▸ How to complete this task
Look in the material below for the line holding "Giriş Yap (401, 51)". Set it down exactly, with each later line up to and including the line holding "Bechereau Deperdussin 1913 Racer (225, 1519)".

▸ Provided material

====

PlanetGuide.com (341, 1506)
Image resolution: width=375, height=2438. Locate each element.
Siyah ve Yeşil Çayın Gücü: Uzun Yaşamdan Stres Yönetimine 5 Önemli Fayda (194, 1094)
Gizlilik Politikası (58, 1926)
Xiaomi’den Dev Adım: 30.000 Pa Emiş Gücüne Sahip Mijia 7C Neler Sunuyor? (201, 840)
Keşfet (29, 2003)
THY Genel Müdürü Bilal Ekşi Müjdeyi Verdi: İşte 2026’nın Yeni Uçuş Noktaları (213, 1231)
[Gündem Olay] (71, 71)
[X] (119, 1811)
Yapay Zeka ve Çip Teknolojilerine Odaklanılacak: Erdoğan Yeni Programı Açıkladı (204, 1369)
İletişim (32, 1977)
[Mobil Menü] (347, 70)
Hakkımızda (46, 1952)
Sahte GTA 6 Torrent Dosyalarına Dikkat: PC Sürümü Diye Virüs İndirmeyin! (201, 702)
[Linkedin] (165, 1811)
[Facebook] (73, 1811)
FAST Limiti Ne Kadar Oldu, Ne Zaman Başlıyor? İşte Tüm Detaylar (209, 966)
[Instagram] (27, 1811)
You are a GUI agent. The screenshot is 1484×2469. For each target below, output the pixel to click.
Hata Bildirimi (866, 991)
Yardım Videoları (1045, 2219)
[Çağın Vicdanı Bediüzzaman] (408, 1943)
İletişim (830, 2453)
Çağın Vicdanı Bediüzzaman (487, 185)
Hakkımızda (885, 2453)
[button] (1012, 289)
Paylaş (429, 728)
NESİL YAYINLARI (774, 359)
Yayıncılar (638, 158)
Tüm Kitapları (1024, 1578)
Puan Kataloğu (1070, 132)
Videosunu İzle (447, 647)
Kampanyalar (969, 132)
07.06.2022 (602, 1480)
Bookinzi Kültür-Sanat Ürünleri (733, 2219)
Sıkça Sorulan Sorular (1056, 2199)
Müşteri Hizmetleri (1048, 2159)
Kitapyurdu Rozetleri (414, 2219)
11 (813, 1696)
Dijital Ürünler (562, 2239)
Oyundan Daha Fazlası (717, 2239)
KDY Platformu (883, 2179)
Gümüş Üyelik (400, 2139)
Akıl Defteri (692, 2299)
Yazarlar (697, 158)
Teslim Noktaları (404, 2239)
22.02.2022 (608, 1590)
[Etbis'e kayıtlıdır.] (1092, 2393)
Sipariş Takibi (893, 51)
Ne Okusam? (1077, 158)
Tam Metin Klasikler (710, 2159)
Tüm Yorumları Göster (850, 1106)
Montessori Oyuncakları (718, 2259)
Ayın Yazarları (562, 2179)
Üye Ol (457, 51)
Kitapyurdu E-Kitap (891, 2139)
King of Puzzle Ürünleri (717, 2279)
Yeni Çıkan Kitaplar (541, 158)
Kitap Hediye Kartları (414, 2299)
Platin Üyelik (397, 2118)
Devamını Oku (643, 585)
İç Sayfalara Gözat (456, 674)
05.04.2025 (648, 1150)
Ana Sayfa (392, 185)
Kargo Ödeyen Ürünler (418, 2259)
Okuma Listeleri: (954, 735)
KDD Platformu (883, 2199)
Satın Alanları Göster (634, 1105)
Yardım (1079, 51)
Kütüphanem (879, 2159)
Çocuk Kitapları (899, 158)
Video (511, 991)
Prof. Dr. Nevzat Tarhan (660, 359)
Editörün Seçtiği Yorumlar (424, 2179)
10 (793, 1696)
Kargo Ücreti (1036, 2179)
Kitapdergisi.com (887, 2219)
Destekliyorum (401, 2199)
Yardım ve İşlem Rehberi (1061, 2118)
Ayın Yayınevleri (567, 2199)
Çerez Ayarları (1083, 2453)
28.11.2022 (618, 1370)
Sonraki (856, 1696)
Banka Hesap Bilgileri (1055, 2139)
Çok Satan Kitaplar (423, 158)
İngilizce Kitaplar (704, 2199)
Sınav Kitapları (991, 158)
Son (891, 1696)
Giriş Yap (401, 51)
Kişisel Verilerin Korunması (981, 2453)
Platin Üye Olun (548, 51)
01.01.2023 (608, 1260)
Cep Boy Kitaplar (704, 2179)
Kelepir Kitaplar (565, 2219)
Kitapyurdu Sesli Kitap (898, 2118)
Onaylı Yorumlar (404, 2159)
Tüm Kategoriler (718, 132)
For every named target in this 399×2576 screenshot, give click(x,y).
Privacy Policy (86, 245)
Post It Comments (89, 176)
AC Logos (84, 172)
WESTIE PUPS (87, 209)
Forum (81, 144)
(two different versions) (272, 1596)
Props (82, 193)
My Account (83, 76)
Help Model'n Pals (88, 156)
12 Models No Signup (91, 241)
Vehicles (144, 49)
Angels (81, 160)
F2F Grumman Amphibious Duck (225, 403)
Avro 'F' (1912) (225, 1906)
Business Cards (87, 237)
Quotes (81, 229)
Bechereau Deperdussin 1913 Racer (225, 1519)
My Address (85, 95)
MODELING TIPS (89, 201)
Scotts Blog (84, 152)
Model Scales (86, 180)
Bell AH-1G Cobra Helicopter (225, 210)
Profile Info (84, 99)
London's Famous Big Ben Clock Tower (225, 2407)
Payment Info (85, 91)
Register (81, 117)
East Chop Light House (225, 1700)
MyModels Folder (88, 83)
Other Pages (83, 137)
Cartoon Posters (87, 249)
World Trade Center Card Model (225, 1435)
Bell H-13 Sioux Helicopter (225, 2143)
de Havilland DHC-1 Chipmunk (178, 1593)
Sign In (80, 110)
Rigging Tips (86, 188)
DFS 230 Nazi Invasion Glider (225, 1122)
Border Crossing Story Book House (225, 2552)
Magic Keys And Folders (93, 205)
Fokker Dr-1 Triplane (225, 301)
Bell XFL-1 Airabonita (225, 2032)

====

▸ Answer box
Giriş Yap (401, 51)
Kişisel Verilerin Korunması (981, 2453)
Platin Üye Olun (548, 51)
01.01.2023 (608, 1260)
Cep Boy Kitaplar (704, 2179)
Kelepir Kitaplar (565, 2219)
Kitapyurdu Sesli Kitap (898, 2118)
Onaylı Yorumlar (404, 2159)
Tüm Kategoriler (718, 132)
For every named target in this 399×2576 screenshot, give click(x,y).
Privacy Policy (86, 245)
Post It Comments (89, 176)
AC Logos (84, 172)
WESTIE PUPS (87, 209)
Forum (81, 144)
(two different versions) (272, 1596)
Props (82, 193)
My Account (83, 76)
Help Model'n Pals (88, 156)
12 Models No Signup (91, 241)
Vehicles (144, 49)
Angels (81, 160)
F2F Grumman Amphibious Duck (225, 403)
Avro 'F' (1912) (225, 1906)
Business Cards (87, 237)
Quotes (81, 229)
Bechereau Deperdussin 1913 Racer (225, 1519)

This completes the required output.